# [Collected data]
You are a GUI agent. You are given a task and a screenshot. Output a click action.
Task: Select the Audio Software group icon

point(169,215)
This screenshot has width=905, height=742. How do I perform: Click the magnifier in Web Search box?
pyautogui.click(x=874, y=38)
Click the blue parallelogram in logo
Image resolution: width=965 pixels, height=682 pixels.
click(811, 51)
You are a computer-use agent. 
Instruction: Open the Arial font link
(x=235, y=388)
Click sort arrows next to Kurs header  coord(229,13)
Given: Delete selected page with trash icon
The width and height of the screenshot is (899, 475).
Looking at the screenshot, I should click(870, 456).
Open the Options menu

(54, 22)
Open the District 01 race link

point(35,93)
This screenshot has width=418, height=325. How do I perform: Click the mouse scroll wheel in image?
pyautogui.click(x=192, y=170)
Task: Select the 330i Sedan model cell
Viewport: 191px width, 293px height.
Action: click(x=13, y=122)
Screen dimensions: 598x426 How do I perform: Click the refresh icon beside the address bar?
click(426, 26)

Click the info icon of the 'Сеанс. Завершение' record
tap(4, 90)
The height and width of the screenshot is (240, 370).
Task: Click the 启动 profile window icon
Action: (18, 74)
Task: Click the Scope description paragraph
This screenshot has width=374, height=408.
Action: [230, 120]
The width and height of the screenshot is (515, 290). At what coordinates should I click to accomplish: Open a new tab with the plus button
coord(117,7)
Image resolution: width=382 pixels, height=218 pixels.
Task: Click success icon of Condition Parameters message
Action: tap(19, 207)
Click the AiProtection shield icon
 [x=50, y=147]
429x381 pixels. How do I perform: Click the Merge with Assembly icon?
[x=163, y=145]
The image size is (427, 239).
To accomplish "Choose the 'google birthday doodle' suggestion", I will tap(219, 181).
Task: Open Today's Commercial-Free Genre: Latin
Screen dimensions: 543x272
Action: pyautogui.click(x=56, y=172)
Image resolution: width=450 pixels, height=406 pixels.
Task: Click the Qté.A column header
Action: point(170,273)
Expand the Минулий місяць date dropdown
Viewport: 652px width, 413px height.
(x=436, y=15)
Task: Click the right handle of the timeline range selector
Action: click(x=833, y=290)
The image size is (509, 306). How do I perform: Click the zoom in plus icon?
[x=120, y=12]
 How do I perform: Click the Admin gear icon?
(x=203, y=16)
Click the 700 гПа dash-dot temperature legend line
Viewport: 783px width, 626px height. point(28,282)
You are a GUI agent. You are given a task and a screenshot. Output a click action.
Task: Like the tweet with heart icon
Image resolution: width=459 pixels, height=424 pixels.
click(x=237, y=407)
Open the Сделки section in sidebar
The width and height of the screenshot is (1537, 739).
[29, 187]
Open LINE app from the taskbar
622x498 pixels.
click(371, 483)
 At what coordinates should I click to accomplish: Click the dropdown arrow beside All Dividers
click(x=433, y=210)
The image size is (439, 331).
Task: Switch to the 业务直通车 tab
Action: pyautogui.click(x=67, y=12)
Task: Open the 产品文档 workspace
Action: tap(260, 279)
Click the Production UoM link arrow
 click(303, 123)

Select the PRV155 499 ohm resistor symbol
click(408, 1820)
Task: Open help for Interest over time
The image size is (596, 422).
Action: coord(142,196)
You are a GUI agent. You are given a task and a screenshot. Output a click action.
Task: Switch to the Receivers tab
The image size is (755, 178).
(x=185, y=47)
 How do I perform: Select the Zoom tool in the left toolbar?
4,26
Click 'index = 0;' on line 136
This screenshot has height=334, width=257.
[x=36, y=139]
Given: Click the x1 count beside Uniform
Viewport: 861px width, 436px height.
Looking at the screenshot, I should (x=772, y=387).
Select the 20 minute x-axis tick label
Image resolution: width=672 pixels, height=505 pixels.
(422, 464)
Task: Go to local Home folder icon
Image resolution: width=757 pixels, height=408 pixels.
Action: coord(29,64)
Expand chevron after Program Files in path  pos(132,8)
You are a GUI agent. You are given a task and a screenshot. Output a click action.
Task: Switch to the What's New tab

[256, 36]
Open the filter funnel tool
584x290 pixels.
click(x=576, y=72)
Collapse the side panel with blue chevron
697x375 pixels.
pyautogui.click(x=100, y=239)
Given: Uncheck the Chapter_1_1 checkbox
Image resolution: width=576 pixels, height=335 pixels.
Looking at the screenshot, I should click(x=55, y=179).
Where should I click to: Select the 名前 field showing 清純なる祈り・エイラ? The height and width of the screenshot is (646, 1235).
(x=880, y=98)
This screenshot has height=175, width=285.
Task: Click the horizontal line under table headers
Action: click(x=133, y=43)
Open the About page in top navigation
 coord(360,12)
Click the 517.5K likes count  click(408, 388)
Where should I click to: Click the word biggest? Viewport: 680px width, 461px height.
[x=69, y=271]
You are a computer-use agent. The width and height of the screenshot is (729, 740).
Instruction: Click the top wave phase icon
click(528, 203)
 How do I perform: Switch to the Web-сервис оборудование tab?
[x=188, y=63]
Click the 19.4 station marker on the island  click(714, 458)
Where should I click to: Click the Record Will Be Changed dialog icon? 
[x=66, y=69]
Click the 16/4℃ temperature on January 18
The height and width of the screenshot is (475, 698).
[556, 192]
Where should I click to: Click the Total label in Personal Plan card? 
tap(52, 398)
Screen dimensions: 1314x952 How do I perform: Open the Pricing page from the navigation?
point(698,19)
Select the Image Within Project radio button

# [WHAT THE TASK ASKS]
Your job here is to copy the entries above exactly.

# [WRITTEN SOLUTION]
You are a GUI agent. You are given a task and a screenshot. Output a click action.
Task: Select the Audio Software group icon

point(169,215)
This screenshot has width=905, height=742. How do I perform: Click the magnifier in Web Search box?
pyautogui.click(x=874, y=38)
Click the blue parallelogram in logo
Image resolution: width=965 pixels, height=682 pixels.
click(811, 51)
You are a computer-use agent. 
Instruction: Open the Arial font link
(x=235, y=388)
Click sort arrows next to Kurs header  coord(229,13)
Given: Delete selected page with trash icon
The width and height of the screenshot is (899, 475).
Looking at the screenshot, I should click(870, 456).
Open the Options menu

(54, 22)
Open the District 01 race link

point(35,93)
This screenshot has width=418, height=325. How do I perform: Click the mouse scroll wheel in image?
pyautogui.click(x=192, y=170)
Task: Select the 330i Sedan model cell
Viewport: 191px width, 293px height.
Action: click(x=13, y=122)
Screen dimensions: 598x426 How do I perform: Click the refresh icon beside the address bar?
click(426, 26)

Click the info icon of the 'Сеанс. Завершение' record
tap(4, 90)
The height and width of the screenshot is (240, 370).
Task: Click the 启动 profile window icon
Action: (18, 74)
Task: Click the Scope description paragraph
This screenshot has width=374, height=408.
Action: [230, 120]
The width and height of the screenshot is (515, 290). At what coordinates should I click to accomplish: Open a new tab with the plus button
coord(117,7)
Image resolution: width=382 pixels, height=218 pixels.
Task: Click success icon of Condition Parameters message
Action: tap(19, 207)
Click the AiProtection shield icon
 [x=50, y=147]
429x381 pixels. How do I perform: Click the Merge with Assembly icon?
[x=163, y=145]
The image size is (427, 239).
To accomplish "Choose the 'google birthday doodle' suggestion", I will tap(219, 181).
Task: Open Today's Commercial-Free Genre: Latin
Screen dimensions: 543x272
Action: pyautogui.click(x=56, y=172)
Image resolution: width=450 pixels, height=406 pixels.
Task: Click the Qté.A column header
Action: point(170,273)
Expand the Минулий місяць date dropdown
Viewport: 652px width, 413px height.
(x=436, y=15)
Task: Click the right handle of the timeline range selector
Action: click(x=833, y=290)
The image size is (509, 306). How do I perform: Click the zoom in plus icon?
[x=120, y=12]
 How do I perform: Click the Admin gear icon?
(x=203, y=16)
Click the 700 гПа dash-dot temperature legend line
Viewport: 783px width, 626px height. point(28,282)
You are a GUI agent. You are given a task and a screenshot. Output a click action.
Task: Like the tweet with heart icon
Image resolution: width=459 pixels, height=424 pixels.
click(x=237, y=407)
Open the Сделки section in sidebar
The width and height of the screenshot is (1537, 739).
[29, 187]
Open LINE app from the taskbar
622x498 pixels.
click(371, 483)
 At what coordinates should I click to accomplish: Click the dropdown arrow beside All Dividers
click(x=433, y=210)
The image size is (439, 331).
Task: Switch to the 业务直通车 tab
Action: pyautogui.click(x=67, y=12)
Task: Open the 产品文档 workspace
Action: tap(260, 279)
Click the Production UoM link arrow
 click(303, 123)

Select the PRV155 499 ohm resistor symbol
click(408, 1820)
Task: Open help for Interest over time
The image size is (596, 422).
Action: coord(142,196)
You are a GUI agent. You are given a task and a screenshot. Output a click action.
Task: Switch to the Receivers tab
The image size is (755, 178).
(x=185, y=47)
 How do I perform: Select the Zoom tool in the left toolbar?
4,26
Click 'index = 0;' on line 136
This screenshot has height=334, width=257.
[x=36, y=139]
Given: Click the x1 count beside Uniform
Viewport: 861px width, 436px height.
Looking at the screenshot, I should (x=772, y=387).
Select the 20 minute x-axis tick label
Image resolution: width=672 pixels, height=505 pixels.
(422, 464)
Task: Go to local Home folder icon
Image resolution: width=757 pixels, height=408 pixels.
Action: coord(29,64)
Expand chevron after Program Files in path  pos(132,8)
You are a GUI agent. You are given a task and a screenshot. Output a click action.
Task: Switch to the What's New tab

[256, 36]
Open the filter funnel tool
584x290 pixels.
click(x=576, y=72)
Collapse the side panel with blue chevron
697x375 pixels.
pyautogui.click(x=100, y=239)
Given: Uncheck the Chapter_1_1 checkbox
Image resolution: width=576 pixels, height=335 pixels.
Looking at the screenshot, I should click(x=55, y=179).
Where should I click to: Select the 名前 field showing 清純なる祈り・エイラ? The height and width of the screenshot is (646, 1235).
(x=880, y=98)
This screenshot has height=175, width=285.
Task: Click the horizontal line under table headers
Action: click(x=133, y=43)
Open the About page in top navigation
 coord(360,12)
Click the 517.5K likes count  click(408, 388)
Where should I click to: Click the word biggest? Viewport: 680px width, 461px height.
[x=69, y=271]
You are a computer-use agent. The width and height of the screenshot is (729, 740).
Instruction: Click the top wave phase icon
click(528, 203)
 How do I perform: Switch to the Web-сервис оборудование tab?
[x=188, y=63]
Click the 19.4 station marker on the island  click(714, 458)
Where should I click to: Click the Record Will Be Changed dialog icon? 
[x=66, y=69]
Click the 16/4℃ temperature on January 18
The height and width of the screenshot is (475, 698).
[556, 192]
Where should I click to: Click the Total label in Personal Plan card? 
tap(52, 398)
Screen dimensions: 1314x952 How do I perform: Open the Pricing page from the navigation?
point(698,19)
Select the Image Within Project radio button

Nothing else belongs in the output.